Yさん:もっとドヤ顔をしていいと思います!栄誉賞みたいなバッチを胸に貼るとか(笑)。それくらいの偉業だと私は思います。
interviewer:そうですね。海外在住の方からしたら、逆に麻酔しないことが理解できないという話しも聞きます。
Yさん:海外では麻酔科医が常駐している病院が多いんですよね。
interviewer:国の医療体制の違いも関係しているみたいですね。例えばアメリカでは検診は小さいクリニック、産むのは大病院になります。大病院にドクターを集中できるので、無痛分娩の受け入れ体制が充実するんですね。日本はクリニックでもお産ができるので、海外から見ると珍しいみたいです。
Yさん:大病院まで行かなくても家から近いクリニックで産める点や、健診からお産まで担当の先生にずっと診てもらえるというのはメリットだと思いますが、安心してどこでも無痛分娩ができる体制がもっと整ってほしいと思います。

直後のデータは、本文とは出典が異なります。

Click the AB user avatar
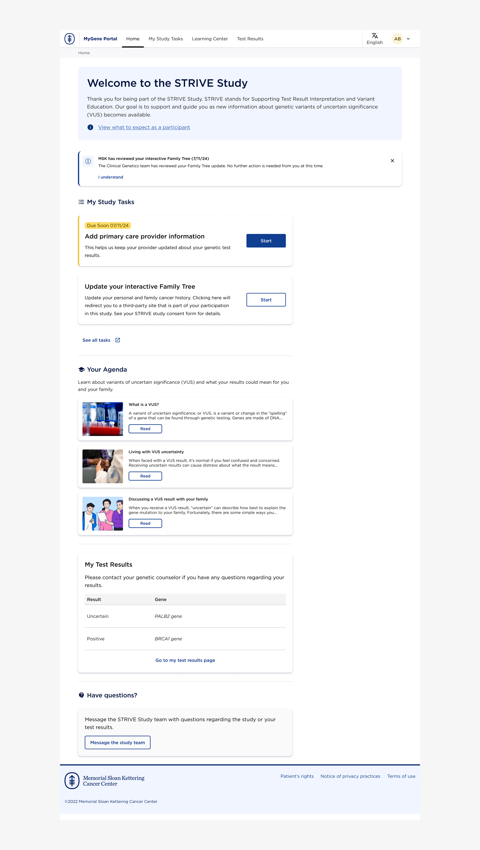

interviewer:無痛分娩のリスクについてはどうお考えですか?
Yさん:無痛分娩に関するネガティブなニュースを見ると不安になりますが、そもそもお産自体がノーリスクではないと思っています。
interviewer:そうですよね。無痛分娩と言えばリスクにフォーカスされがちですが、自然分娩もノーリスクではないですからね。
Yさん:自然分娩をしたからといって絶対母子共に健康かどうかは分からないですから。なので、私にとってはデメリットよりも「痛くない」というメリットの方が大きいですね。
interviewer:逆に無痛分娩で「ここはデメリットだな」と思うところはありますか?
Yさん:「お産」というよりも「医療行為」や「処置」という感じが強いのがデメリットでしょうか。本来は自然に来るはずの陣痛を、促進剤を使うことでホルモン調整をして人工的に起こすことや、痛みも薬でなくすというのがやはりすごく人工的といいますか。産む時も痛みが軽減されている分「自分で産んだ」という感覚が薄かったです。「自分で出産した」というよりは「先生がしてくれた」という感じが強かったですね。「3人目は和痛分娩をやってみようかな」と思った理由でもあります。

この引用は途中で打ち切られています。